PROBLEM TO WORK ON – Copy the material word for word, everything from the line containing "The width and height of the screenshot is (800, 410)." down to the line containing "Action: [x=298, y=705]", and omit the pictures from your answer.

Entries on target coordinates
__________________________________________________
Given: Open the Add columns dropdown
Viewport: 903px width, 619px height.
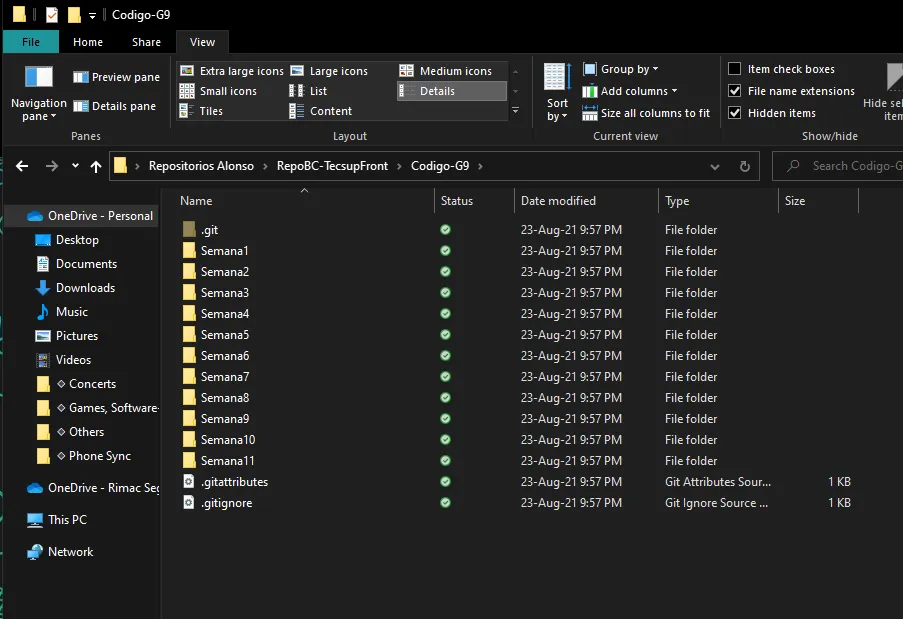Looking at the screenshot, I should (x=629, y=91).
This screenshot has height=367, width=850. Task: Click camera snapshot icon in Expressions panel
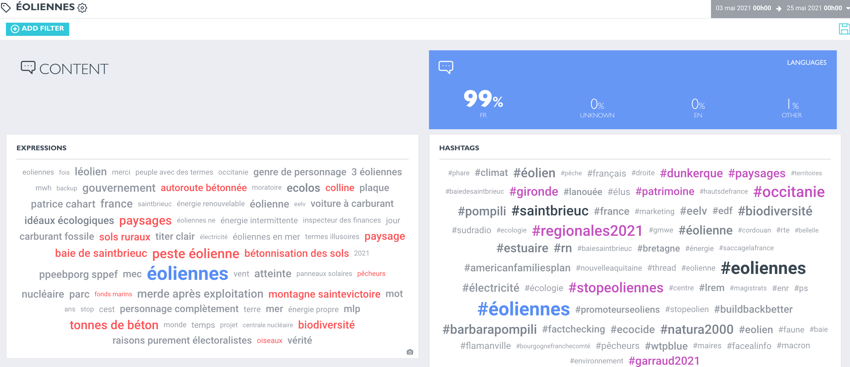pos(410,352)
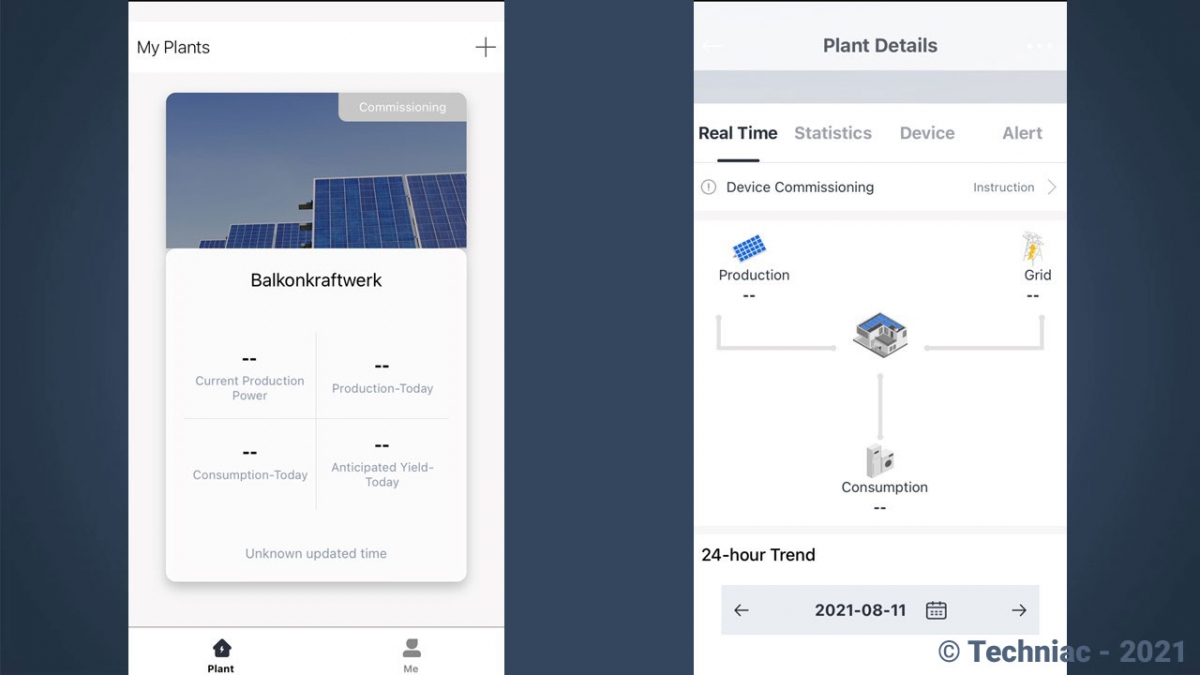Open the Instruction link for Device Commissioning

pyautogui.click(x=1002, y=187)
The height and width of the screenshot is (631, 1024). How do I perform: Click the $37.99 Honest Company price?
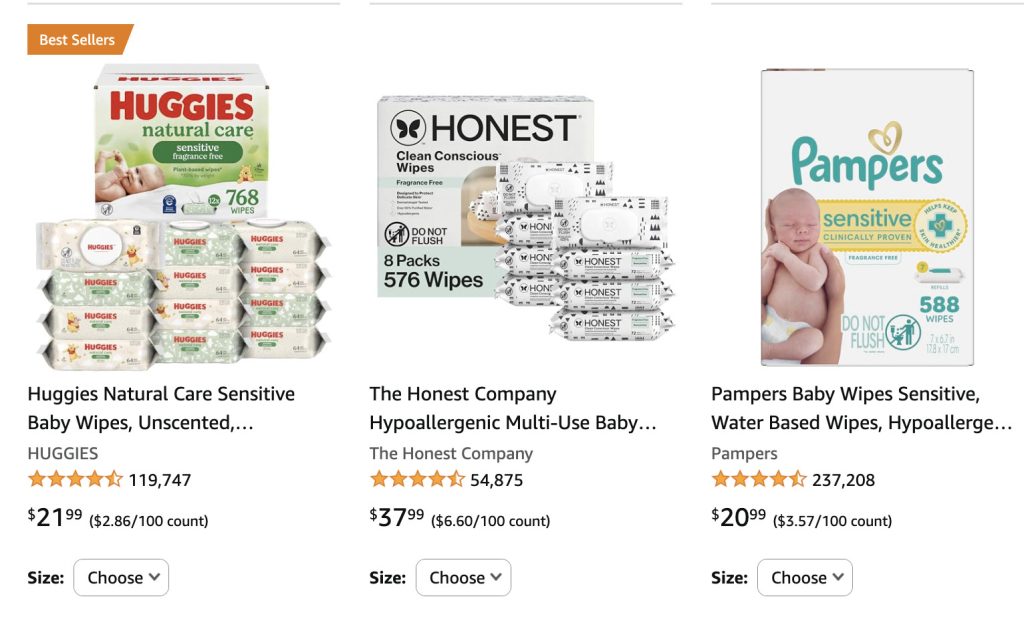tap(397, 517)
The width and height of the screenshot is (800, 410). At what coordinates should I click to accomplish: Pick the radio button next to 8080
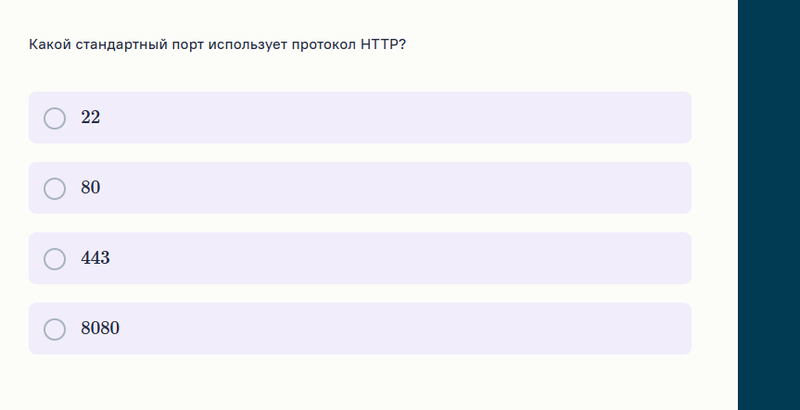coord(55,329)
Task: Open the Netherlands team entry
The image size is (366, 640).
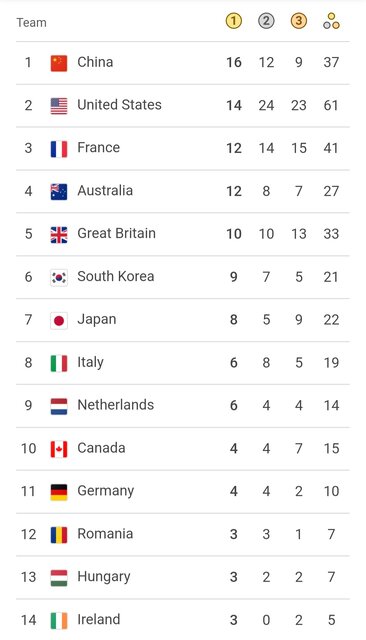Action: (x=183, y=406)
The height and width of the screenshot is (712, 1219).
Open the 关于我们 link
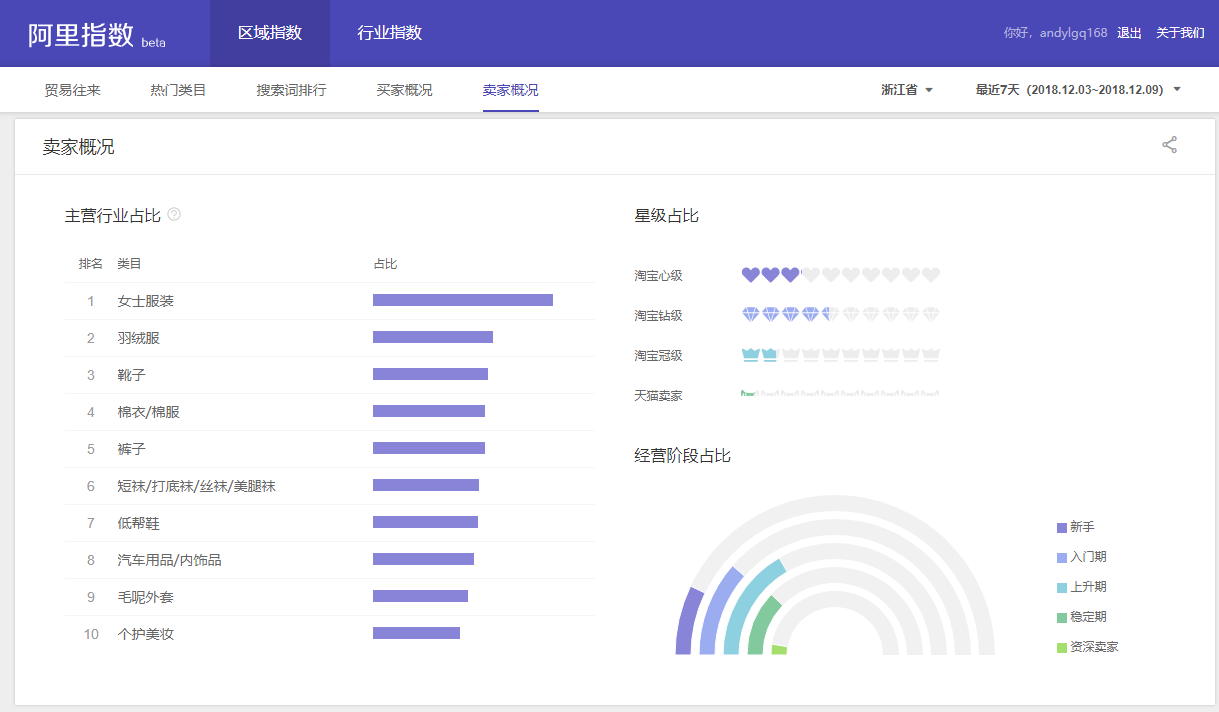tap(1180, 33)
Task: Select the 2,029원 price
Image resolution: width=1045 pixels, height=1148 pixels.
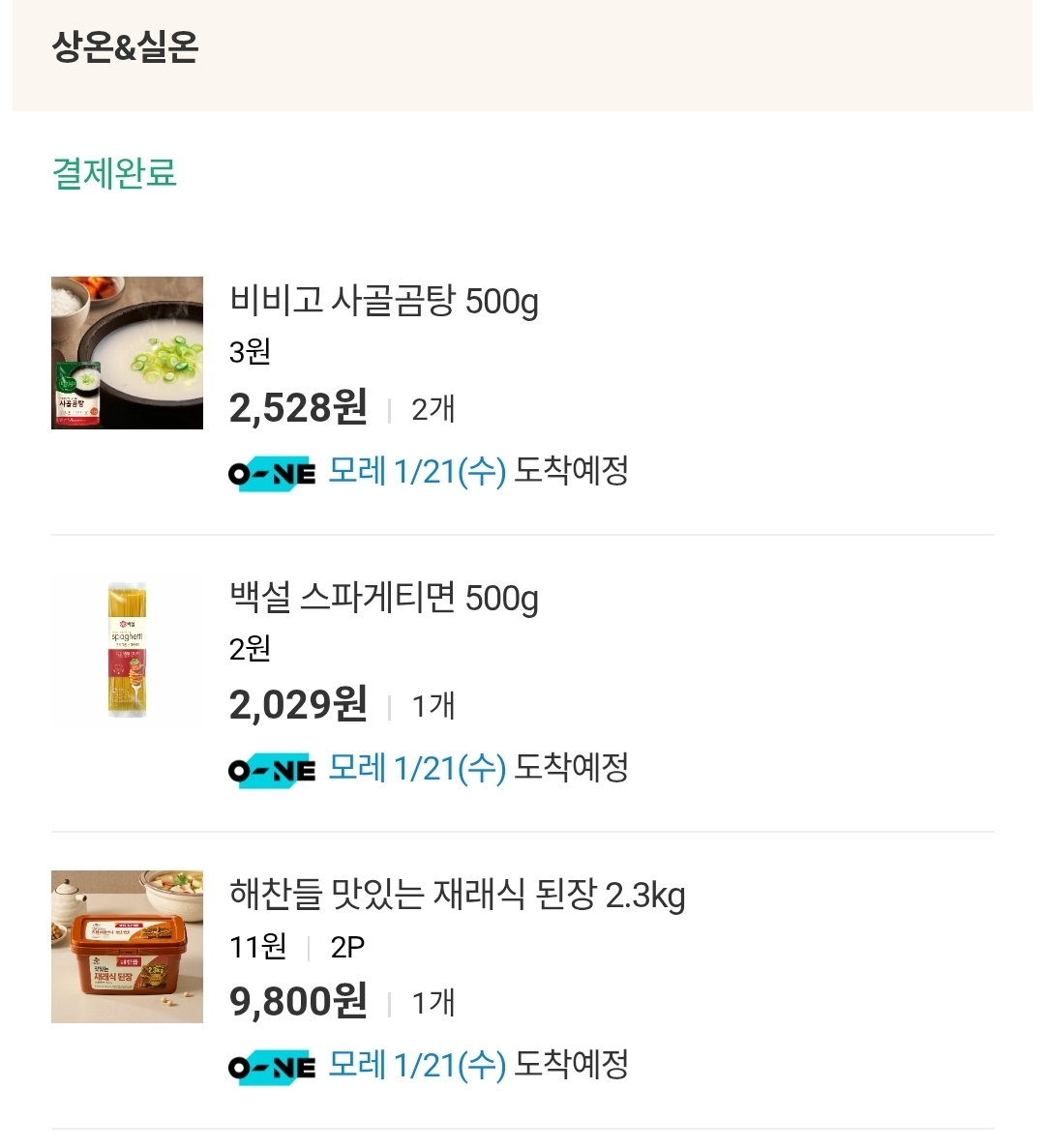Action: [x=298, y=705]
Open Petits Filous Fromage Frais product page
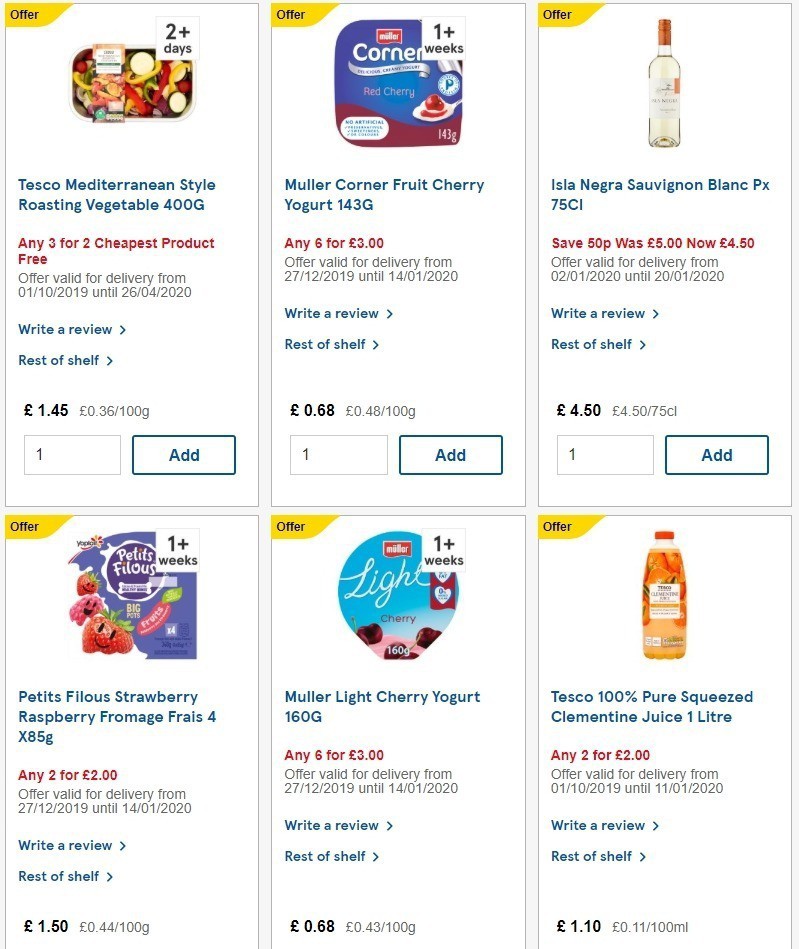Screen dimensions: 799x949 pos(117,717)
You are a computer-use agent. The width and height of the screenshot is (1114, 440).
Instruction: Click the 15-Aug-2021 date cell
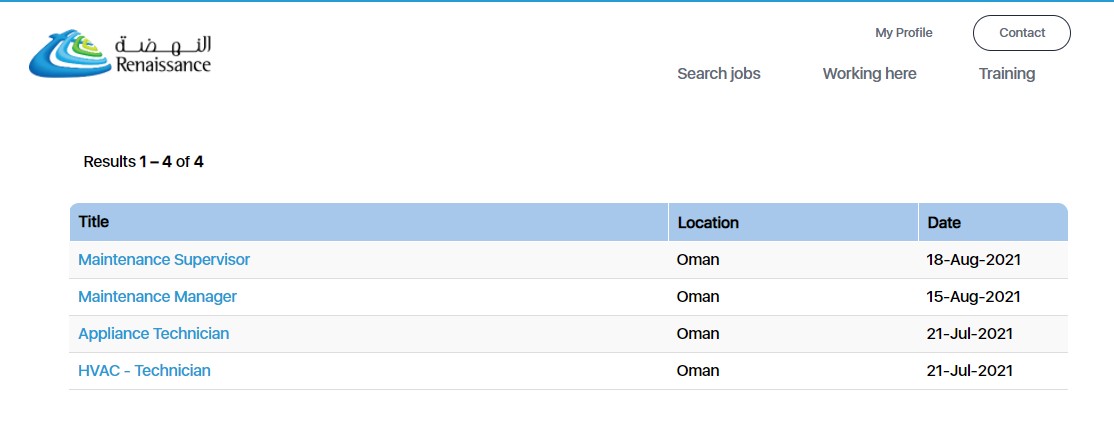tap(973, 296)
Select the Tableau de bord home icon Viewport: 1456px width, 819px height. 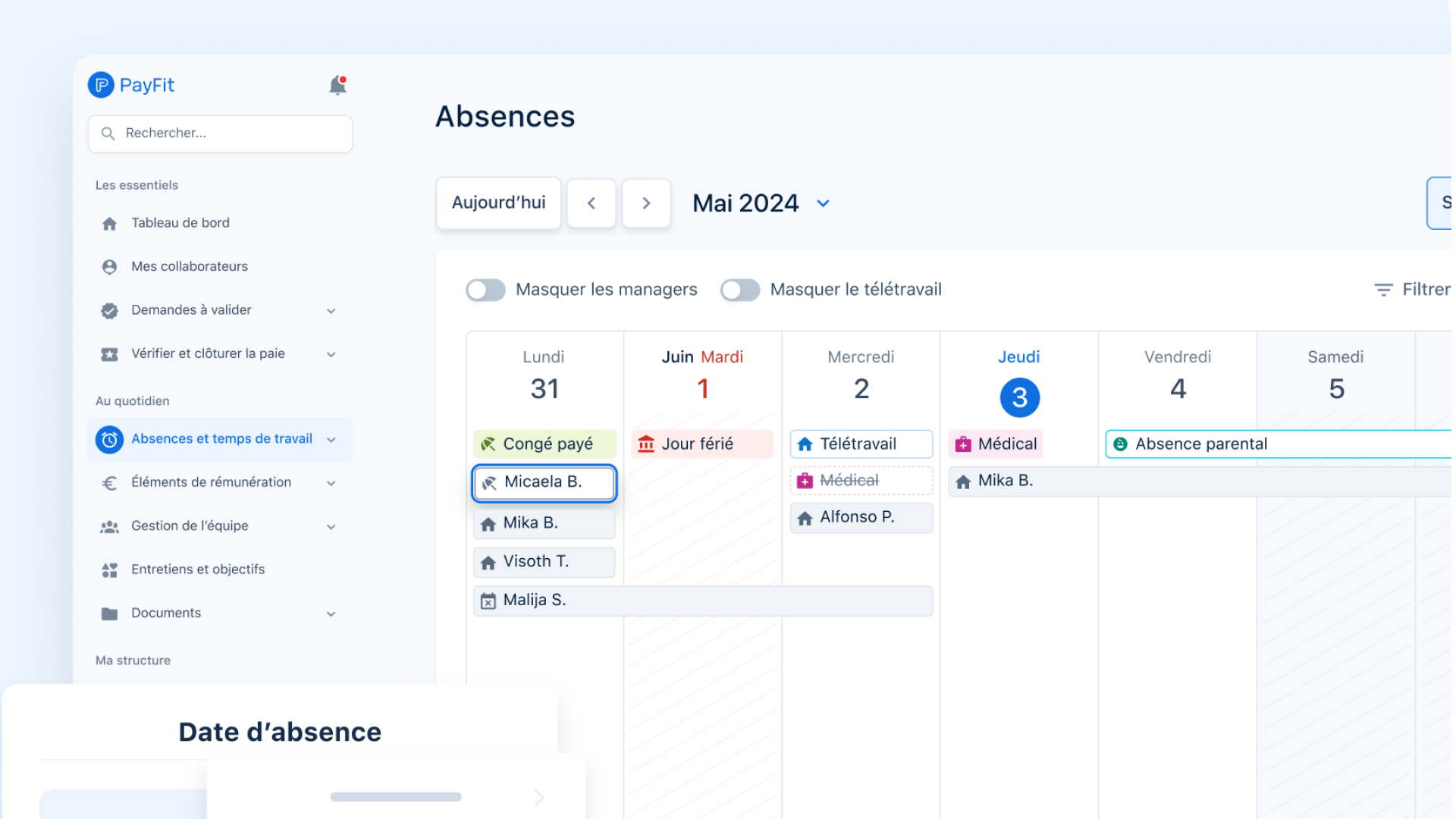coord(109,222)
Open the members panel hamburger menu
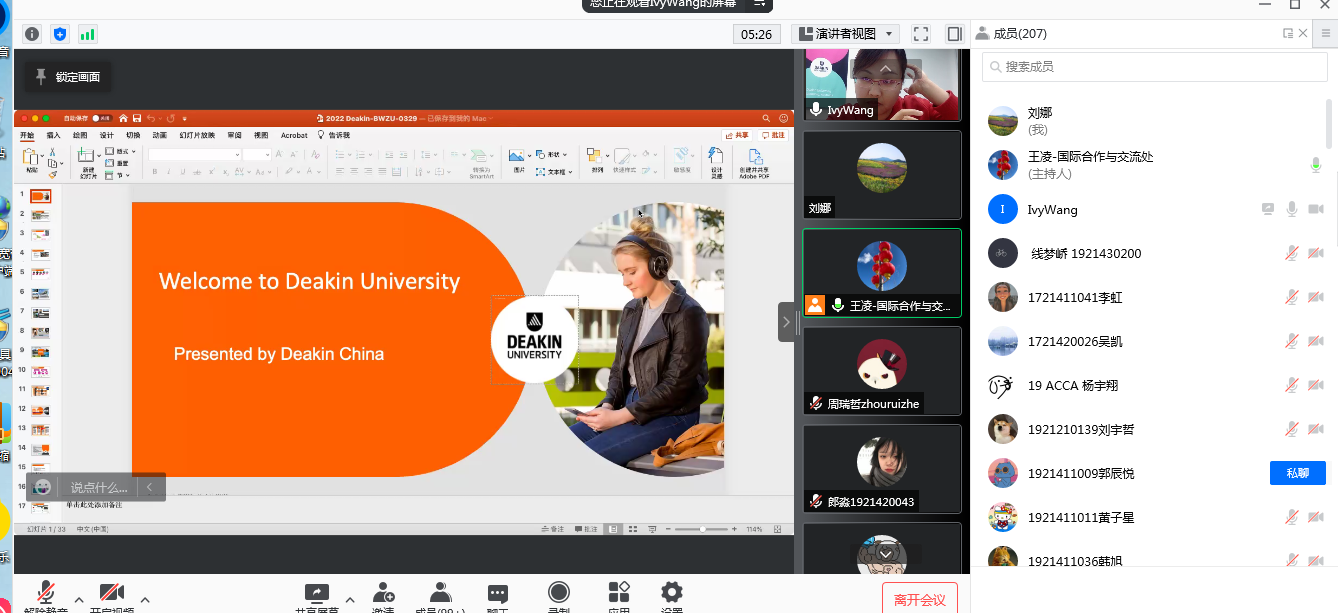This screenshot has width=1338, height=613. point(1326,33)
__________________________________________________
REPLY TO THE TASK –
The width and height of the screenshot is (800, 410). At what coordinates should I click to accomplish: Pick the radio button next to 8080
coord(55,329)
Task: Open the Netherlands team entry
The image size is (366, 640).
Action: (x=183, y=406)
The height and width of the screenshot is (712, 1219).
Open the 关于我们 link
tap(1180, 33)
Task: Select the 2,029원 price
Image resolution: width=1045 pixels, height=1148 pixels.
Action: [x=298, y=705]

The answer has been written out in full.